# 2006 Brute Force 750I 4x4 setup



## cilkman (Dec 28, 2009)

I'm wondering what setup would work well with my newly acquired Brute Force??
What size blade, winch, etc. ?? Thanks in advance.


----------



## BruteForce750 (Nov 20, 2009)

cilkman;929533 said:


> I'm wondering what setup would work well with my newly acquired Brute Force??
> What size blade, winch, etc. ?? Thanks in advance.


That's a pretty loaded question....

How much snow do you get a year?
Normally 2 big storms, or several small storms?
What type of area will you be plowing (driveways, sidewalks)?
What is the size of the area (4-Cars, Long and Narrow)?
Where do you intend to push the snow (To the sides, into a pile)?
Is being able to take the plow off quick a perk?

As for the winch, will you be using it for other activities (such as getting yourself out of that mud hole)?

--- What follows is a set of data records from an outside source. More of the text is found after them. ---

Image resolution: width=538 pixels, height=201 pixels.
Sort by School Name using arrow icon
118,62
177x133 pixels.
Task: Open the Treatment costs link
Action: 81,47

I myself have a 2005 Brute Force 750. I recently purchased the new Front Mount Provantage system through Warn. I got the 60" straight blade as my driveway is relatively short but wide. I also can only push the snow to one side due to a retaining wall, which forces me to make a pile in order to keep my driveway from shrinking as winter moves on.

I plow my driveway at a slow speed due to its short length and often have to move the snow around quite a bit, those are the reasons I chose to get the straight blade.


----------